The first half of the seventh century is situated deep in what is traditionally called the Dark Ages. The period is dark in many ways. It was a violent time, where races clashed and kingdoms were created and destroyed by the sword.
Men with ambition ruled kingdoms with small numbers of warriors – their gesithas, or retinue of companions. Although they professed kingship tracing back their claim through ancestors all the way to the gods themselves, I imagine them to be more akin to gangsters, or the cattle barons of the American West of the nineteenth century. Each vied for dominance over the land, clashing with other kings in battles which were little more than turf wars. They exacted payment in tribute from their ceorls, or churls – the peasants that lived on their land. This was basically protection money to keep the king and his retinue stocked up with weapons, food and luxuries, so that they would be at hand to defend the populace against the dangers of a largely lawless land.
Throw into this mix racial tensions and the expansion of the Angles, Saxons and Jutes from the east of Britain, enslaving and subjugating the older inhabitants of the island – the Waelisc, as the continental invaders called all foreigners (and the word that spawned the modern name for Wales, Welsh and Cornwall), and you have a situation not unlike the American “Wild West”. Invaders from the east, with superior fighting power destroying a proud culture that inhabited the land long before they came. As the Seaxons pushed further westward, there would inevitably have been a frontier where any semblance of control from the different power factions was weak at best and at worst totally absent. As in the Wild West of cowboys and Native Americans, men and women who wished to live outside of the laws laid down by their societies would have gravitated into these vacuums of power.

* * * * * * * * *

> WHAT THIS TASK INVOLVES:
Please carry on the passage on seventh-century Britain from its last sentence. The lines that come next have no connection to the passage on seventh-century Britain.

> COLLECTED DATA:
* * * * * * * * *

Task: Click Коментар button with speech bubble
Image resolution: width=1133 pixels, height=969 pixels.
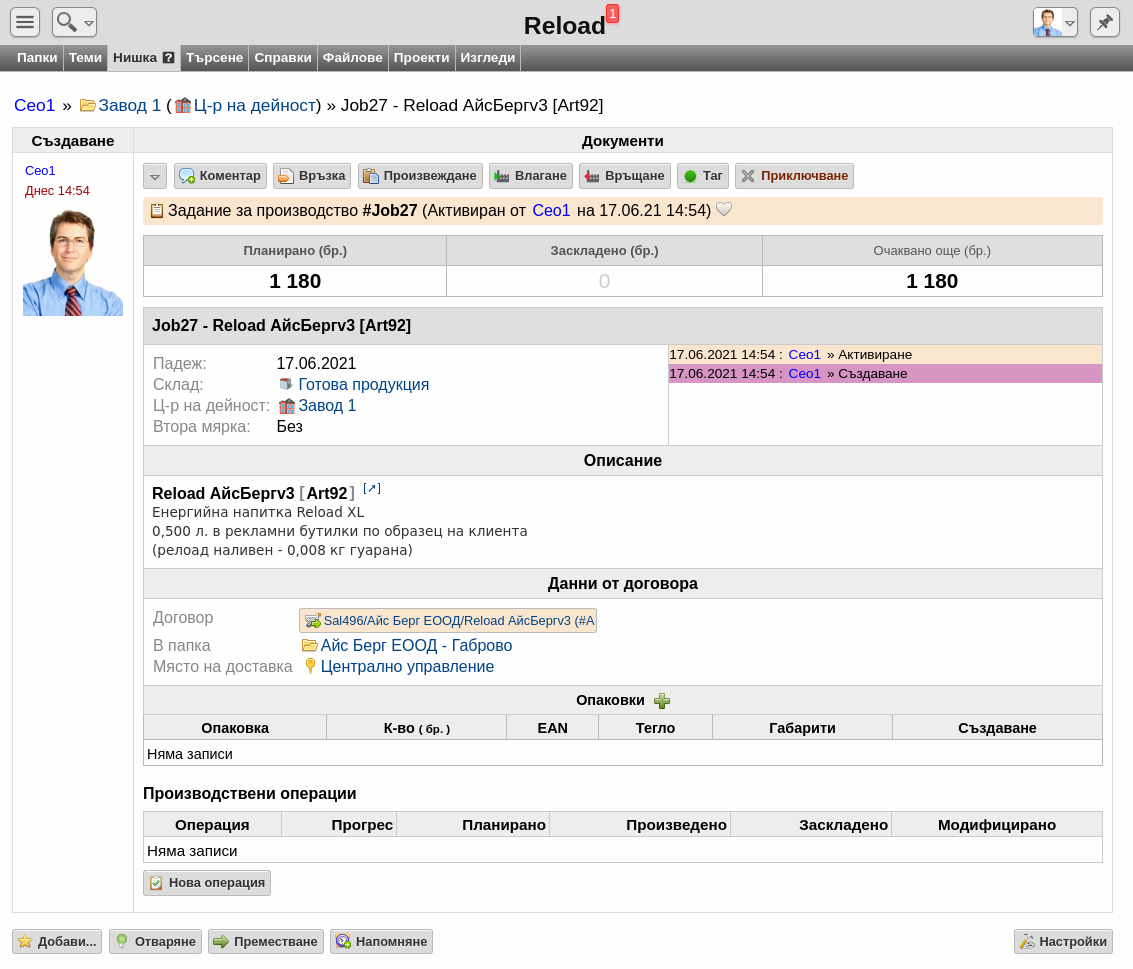Action: pyautogui.click(x=220, y=176)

* * * * * * * * *

> RESULT FOR THIS TASK:
As if that wasn’t enough, there is also the clash at this time of several major religions. Many of the native Britons would worship the same gods they had believed in for centuries whilst many others worshipped Christ; the Angelfolc (the name used by Bede and adopted in the novel to describe the people who would eventually become known as the English) were just beginning to be converted to Christianity, but many still worshipped the old pantheon of Woden and Thunor (more commonly known by modern-day readers by the Norse names of Odin and Thor). Christianity itself was being spread from two main power bases: the island of Hii (Iona), where the Irish tradition had taken root, and Rome, from where Italian priests, such as Paulinus had been sent. Christianity would eventually sweep all other religions away before it, and the disagreements on the finer points of theology would later be settled at the Synod of Whitby (but that is for another book).
Above all else, the Dark Ages is an apt name for this period, due to the lack of first-hand written accounts. Much of what we know comes from writings that were penned many years later. Two principal sources are Bede’s “A History of the English Church and People” and the “Anglo-Saxon Chronicle”, which was written by many nameless scribes over centuries. Earlier accounts of Germanic and Celtic tribes by Tacitus, a Roman historian, are also useful for inferring what the early Anglo-Saxon cultures were like.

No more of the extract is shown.